SCIOPERO CALCIATORI/ Frenata sul 22 dicembre, la Lega pensa ad allungare il calendario

Giocare in notturna a fine dicembre sarebbe troppo rischioso

23.09.2010 - La Redazione
galliani_bolognaR375_31ago08
Adriano Galliani, ad Milan (Foto Ansa)

SCIOPERTO CALCIATORI – Nuovo appuntamento in data odierna in Lega per discutere sullo sciopero indetto dai calciatori, ricordiamo, revocato due giorni fa. Resta da trovare una soluzione che vada a bene a tutte le parti. I giocatori hanno chiesto e ottenuto, in cambio della revoca dello stop, di non giocare il 6 gennaio, giorno della Befana. La giornata verrà però sostituita da un turno “extra”. Inizialmente si è pensato di giocare il 22 dicembre, in notturna, ma il clima rigido, soprattutto al nord, sembra far decadere sul nascere l’ipotesi.

«Si può non giocare il 6 gennaio di pomeriggio, ma non si può nemmeno giocare il 22 dicembre di sera – ha affermato l’amministratore delegato rossonero Adriano Galliani – Sarebbe una scelta assurda e demenziale.

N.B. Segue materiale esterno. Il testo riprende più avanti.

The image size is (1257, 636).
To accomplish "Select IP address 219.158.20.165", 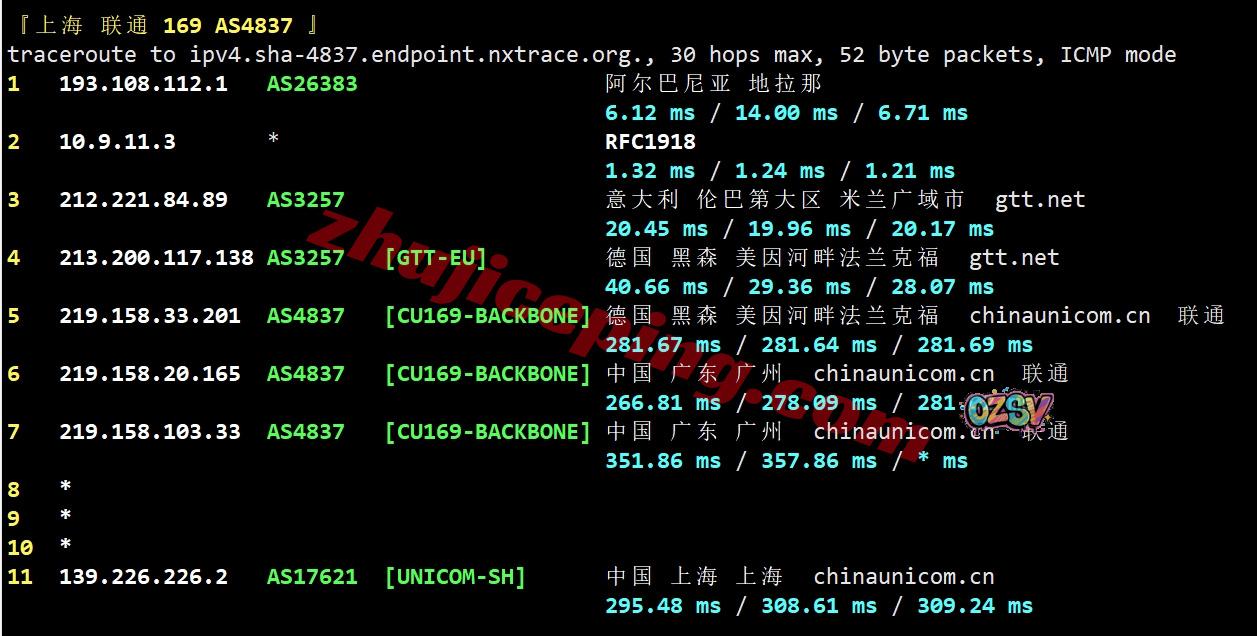I will [x=150, y=374].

Bisogna avere rispetto del pubblico e di chi ha pagato tanti quattrini. Domani (oggi ndr) in Lega il Milan voterà così, la Roma anche e pure altri club. Farò qualsiasi cosa per non giocare il 22 sera. Se è la volontà dei calciatori? Non è vero. E, comunque, i calciatori sono fondamentali per giocare, ma credo che contino anche il parere delle società e di chi compra il prodotto».

A questo punto è ipotizzabile che la giornata persa si protragga oltre l’attuale chiusura della stagione. «Il nostro intento non è quello di godere di tre giorni di ferie in più- ha spiegato Gianni Grazioli, segretario generale dell’Assocalciatori – Il 22 dicembre è una soluzione che a noi sta bene. Ma, in questo caso, sarebbe forse più opportuno giocare alle 18 piuttosto che alle 20.45, nell’interesse anche degli spettatori. Ad ogni modo, saremmo favorevoli anche a una seconda ipotesi. E cioè a far slittare il termine del campionato,in maggio, in assenza di impegni della Nazionale. In questo caso le condizioni ambientali e climatiche sarebbero senz’altro migliori. Attendiamo ora che si pronuncino i presidenti di serie A».